Async suspend-resume patch w/ completions (was: Re: Async suspend-resume patch w/ rwsems) [Kernel]

Prev: [PATCH 3/4] ftrace - add fdd script
Next: drivers/media/video/uvc: Correct size given to memset

From: Rafael J. Wysocki on 15 Dec 2009 21:20

On Tuesday 15 December 2009, Linus Torvalds wrote:
>
> On Tue, 15 Dec 2009, Rafael J. Wysocki wrote:
> > >
> > > Give a real example that matters.
> >
> > I'll try. Let -> denote child-parent relationships and assume dpm_list looks
> > like this:
>
> No.
>
> I mean something real - something like
>
> - if you run on a non-PC with two USB buses behind non-PCI controllers.
>
> - device xyz.
>
> > If this applies to _resume_ only, then I agree, but the Arjan's data clearly
> > show that serio devices take much more time to suspend than USB.
>
> I mean in general - something where you actually have hard data that some
> device really needs anythign more than my one-liner, and really _needs_
> some complex infrastructure.
>
> Not "let's imagine a case like xyz".

As I said I would, I made some measurements.

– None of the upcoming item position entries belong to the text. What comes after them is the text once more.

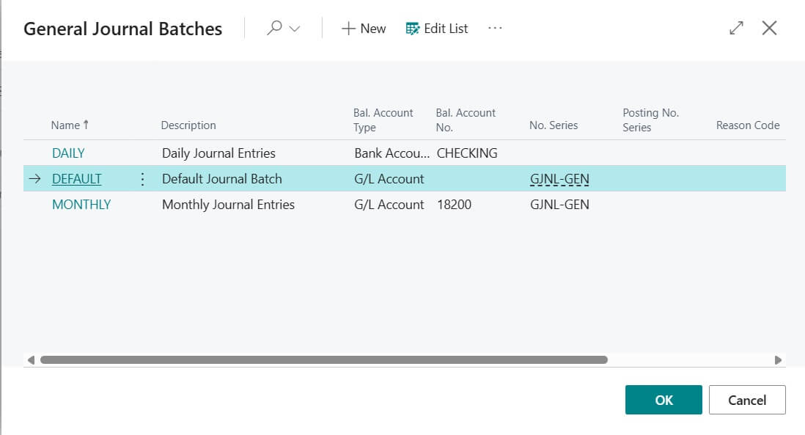This screenshot has width=805, height=435.
Task: Confirm selection with OK
Action: pyautogui.click(x=663, y=400)
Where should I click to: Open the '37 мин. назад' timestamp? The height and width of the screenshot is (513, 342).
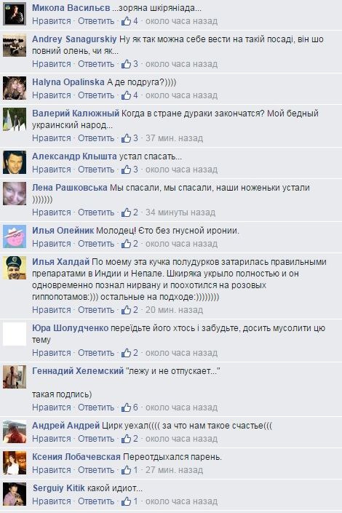[174, 138]
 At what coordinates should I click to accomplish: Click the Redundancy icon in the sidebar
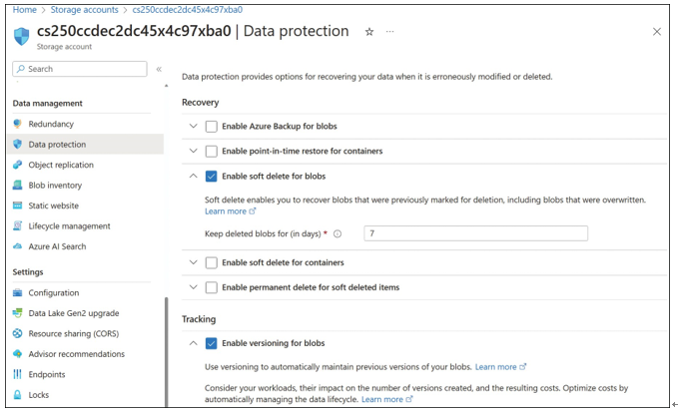click(17, 124)
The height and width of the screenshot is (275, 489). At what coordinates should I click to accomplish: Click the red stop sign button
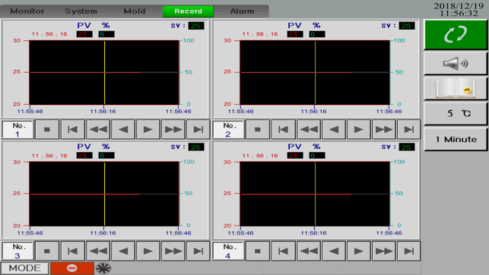(x=71, y=268)
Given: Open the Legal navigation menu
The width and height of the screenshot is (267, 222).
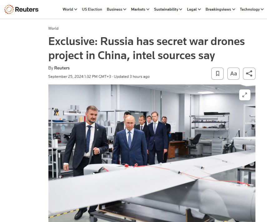Looking at the screenshot, I should 194,9.
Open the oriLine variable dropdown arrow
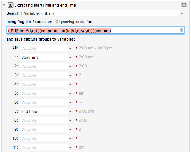191x153 pixels. pyautogui.click(x=182, y=14)
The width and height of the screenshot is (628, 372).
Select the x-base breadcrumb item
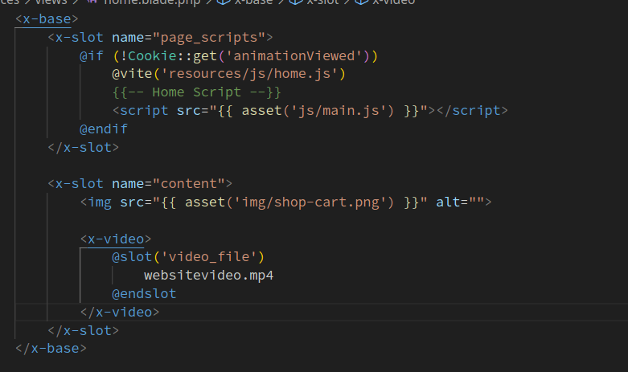click(x=253, y=2)
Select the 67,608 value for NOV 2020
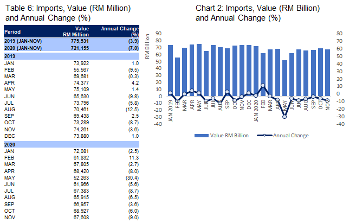 (x=79, y=217)
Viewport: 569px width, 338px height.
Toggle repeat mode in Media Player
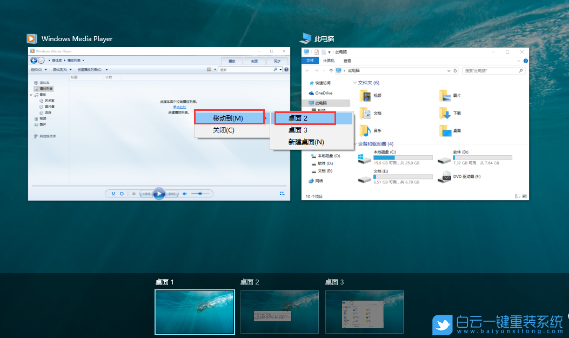[x=122, y=194]

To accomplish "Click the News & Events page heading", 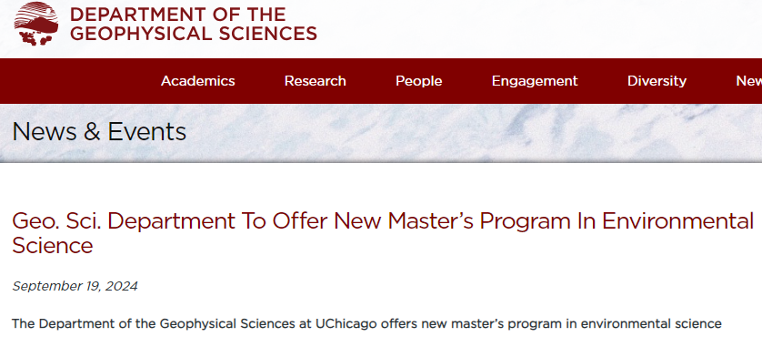I will (x=99, y=131).
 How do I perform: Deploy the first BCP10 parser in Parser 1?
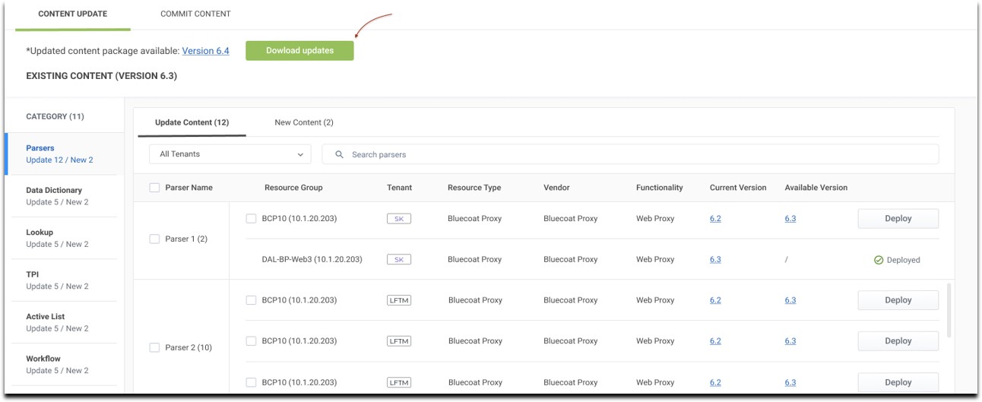point(898,219)
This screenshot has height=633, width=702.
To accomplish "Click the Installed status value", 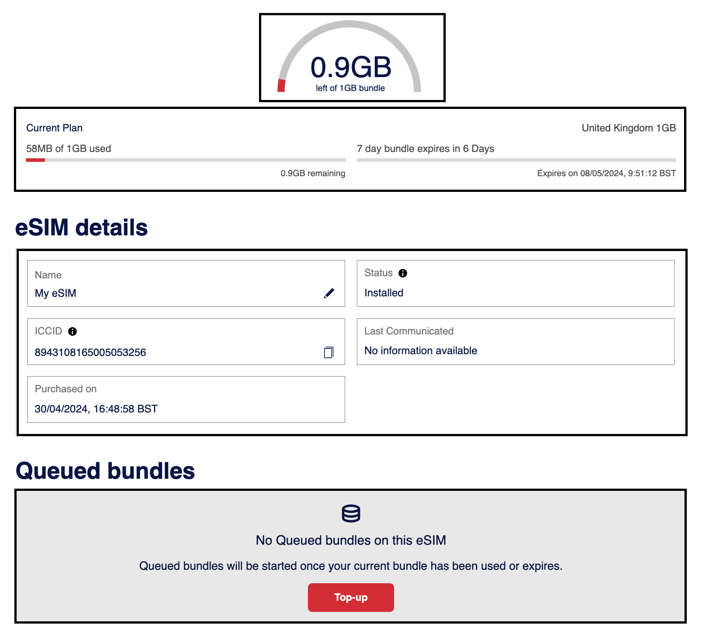I will pyautogui.click(x=384, y=293).
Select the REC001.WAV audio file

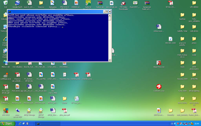pos(171,39)
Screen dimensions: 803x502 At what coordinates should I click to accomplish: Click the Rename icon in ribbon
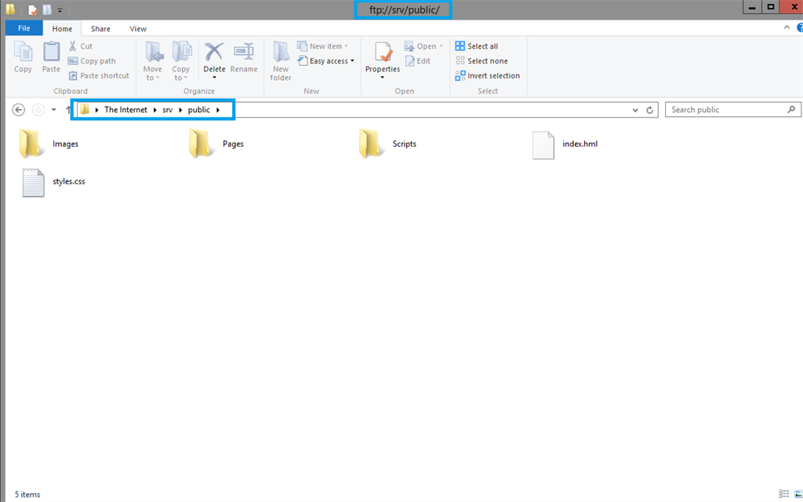coord(244,53)
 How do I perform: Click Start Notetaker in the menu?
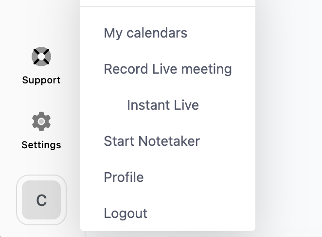[x=152, y=141]
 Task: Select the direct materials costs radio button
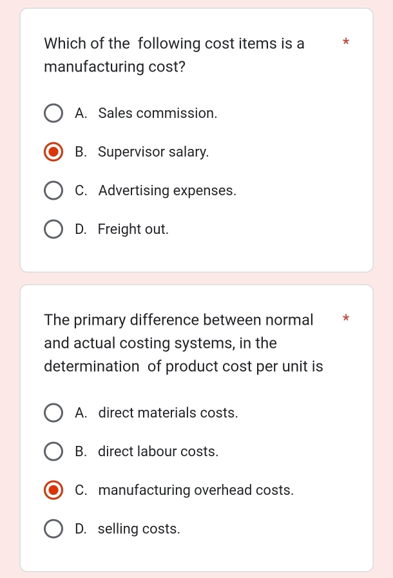(x=53, y=413)
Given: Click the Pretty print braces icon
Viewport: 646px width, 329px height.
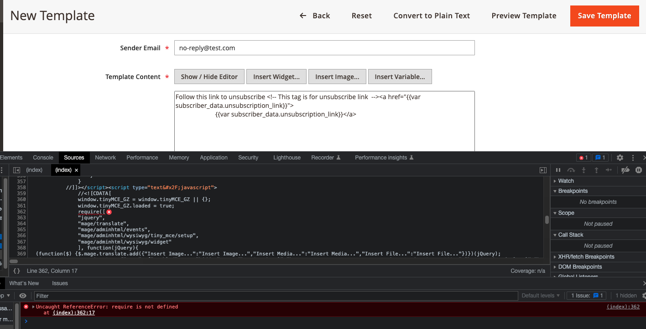Looking at the screenshot, I should tap(18, 271).
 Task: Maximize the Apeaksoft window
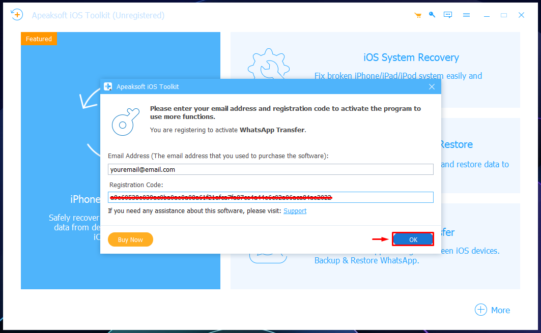[x=504, y=15]
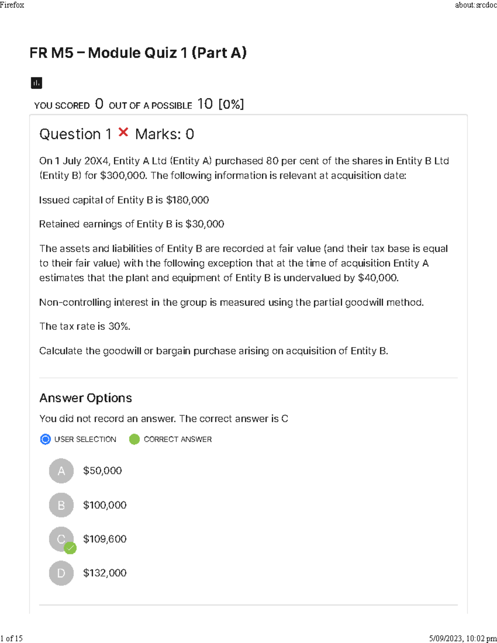The height and width of the screenshot is (643, 497).
Task: Click the Question 1 heading
Action: pyautogui.click(x=75, y=134)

I measured the total time of suspending and resuming devices as shown by the
code added by this patch:
http://git.kernel.org/?p=linux/kernel/git/rafael/suspend-2.6.git;a=commitdiff_plain;h=c1b8fc0a8bff7707c10f31f3d26bfa88e18ccd94;hp=087dbf5f079f1b55cbd3964c9ce71268473d5b67
on two boxes, HP nx6325 and MSI Wind U100 (hardware-wise they are quite
different and the HP was running 64-bit kernel and user space).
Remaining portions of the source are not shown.